MSP escreve e correctamente que FA tinha "opinião sobre acções político militares na região" e que "aconselhava a estabelecer alianças com chefes que não estavam satisfeitos com Gungunhana". Isto mostra que MSP em relação ao assunto de cima tinha conhecimento de que para FA a presença e o poder de Portugal pelo menos não estavam ao nível que FA achava que deviam estar, tanto é que FA e MS recomendavam uma estratégia de confronto e não de acomodação. Mas ao estabelecer este contexto MSP dever-se-ia ter questionado onde estavam nas fotos os elementos subliminares que lhes corresponderiam. A pergunta que MSP deveria ter posto e para a qual deveria depois ter encontrado uma resposta que fosse convincente seria, quais das fotos que vemos nestes artigos levariam o leitor europeu a pensar que era "imprescindível" entrar-se numa muito custosa - em termos de dinheiro e de vidas de soldados europeus - campanha militar contra Gungunhana como FA e MS advocavam? Eu não vejo nada nestas fotos (caso da FOTO 1 que mostra pessoas e eum local) que levasse um membro do governo português ou um leitor do Boletim da SGL de 1890 a querer "imperiosamente" que Portugal estivesse ou ficasse em África. Era isto que MSP devia explicar, qual era a estratégia de FA e MS, como tinha sido aplicada nas fotos "distorcendo" a realidade e que resultados essa distorção teria alcançado no passado de modo a ficarmos nós do presente a saber do perigo de analisarmos as fotos coloniais sem as novas ferramentas teóricas.

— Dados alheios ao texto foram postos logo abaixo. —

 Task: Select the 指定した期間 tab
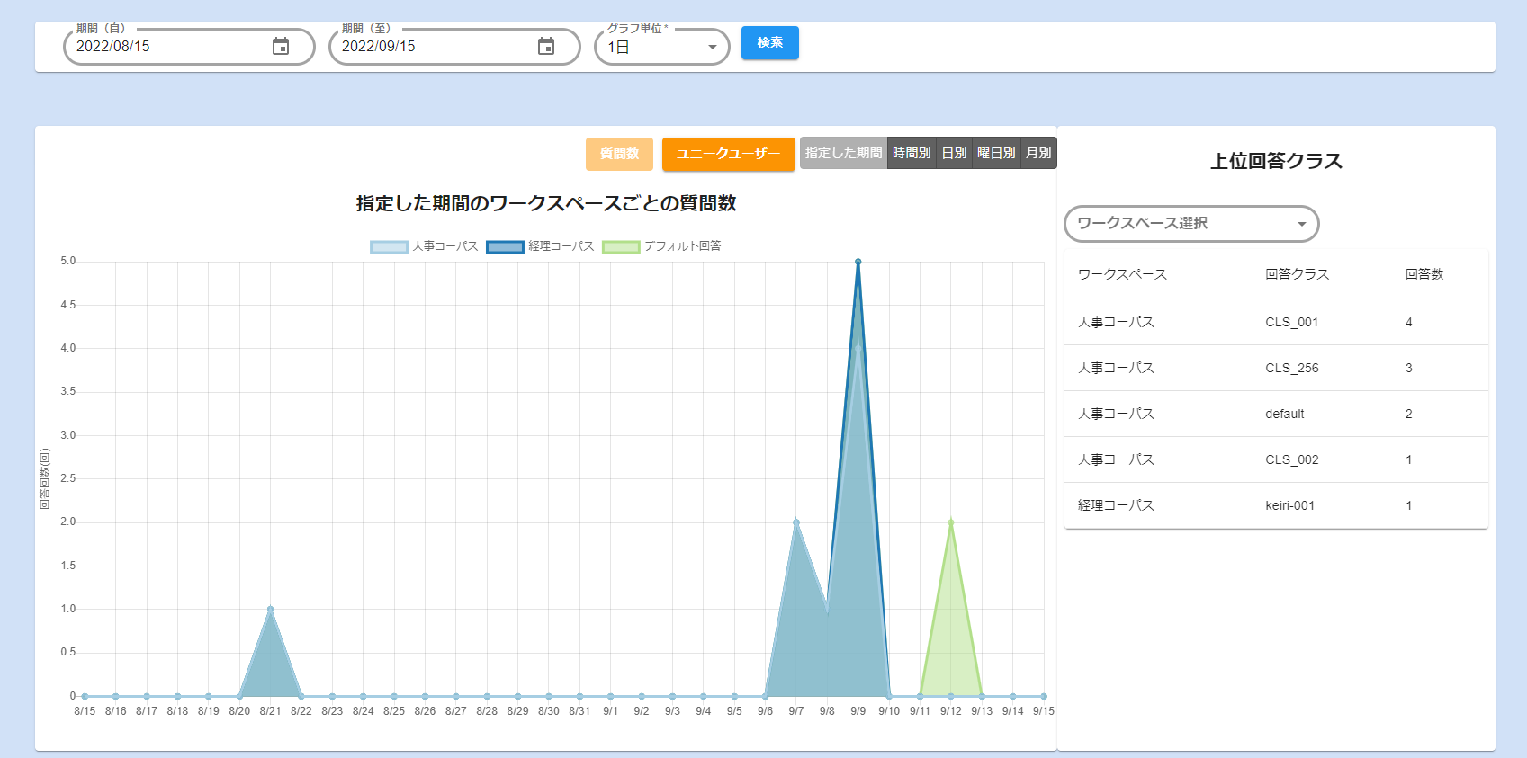[843, 154]
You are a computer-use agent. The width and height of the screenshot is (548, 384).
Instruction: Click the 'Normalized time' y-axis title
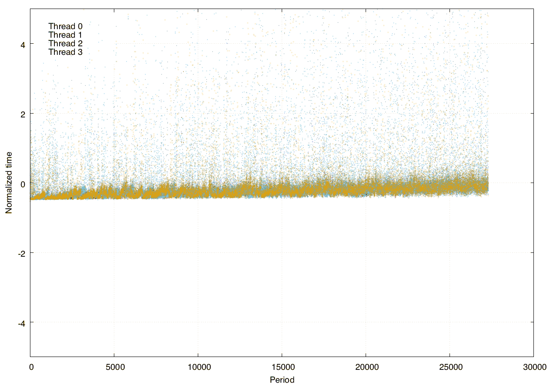point(9,183)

Porque não "vejo" eu essas estratégias nestas fotos? Possivelmente por falta de discernimento mas acho eu que muito provávelmente porque FA quando as fez não tinha essa intenção como se compreenderá no texto seguinte sabendo das suas preocupações e planos. FA escreveu o seguinte na pág. 91 do relatório e depois de ter feito longas queixas contra a situação causada pela falta de poder português face à "rebelião encapotada" de Gungunhana / Ngungunyane propunha:


Continuava FA a seguir: "Passados os críticos momentos por que estão passando as nossas colónias africanas, julgamos a occasião mais apropriada para acabar com o Gongunhama, evitando assim sérias complicações futuras". E escrevia FA na pág 100: "Estas vias, alem de robustecer o nosso dominio no interior, serão ainda de grande vantagem no caso de guerra com os (africanos), que, a nosso ver, não deveria tardar muito". 

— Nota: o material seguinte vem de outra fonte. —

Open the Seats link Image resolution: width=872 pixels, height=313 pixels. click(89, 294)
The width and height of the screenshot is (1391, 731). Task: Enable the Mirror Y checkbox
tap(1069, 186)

Com este enquadramento para mim torna-se claro que para FA o problema que Portugal enfrentava nessa altura era demasiadamente grave para que ele pensasse mínimamente que poderia ser resolvido com hipotécticas estratégias veículadas por fotos e suas legendas mais ou menos criativas e/ou  insinuantes (ou mesmo que tivesse tal orientação tivesse sido dada às suas fotos pelo seu subconsciente). Por isto tudo é para mim muito normal que nas fotos de FA não se descortine nem estratégia de "legitimização da presença de Portugal" / "legitimização e autenticação de poder" nem estratégia de "confronto com Gungunhana".  
Não esqueçamos também que FA era um militar do final do século XIX, época em que não me parece que essa classe grande relevância doutrinal a acções de propaganda junto dos meios civis e/ou da "opinião pública". MSP ao falar de estratégias politico / militares e ao falar de fotos como sendo potenciais veículos para elas, podia ter tentado saber qual era o "estado da arte" desse tipo de propaganda em 1890 e como não o faz dá-me a sensação , também neste aspecto, de que a sua análise não está completa. 
Continua no próximo artigo.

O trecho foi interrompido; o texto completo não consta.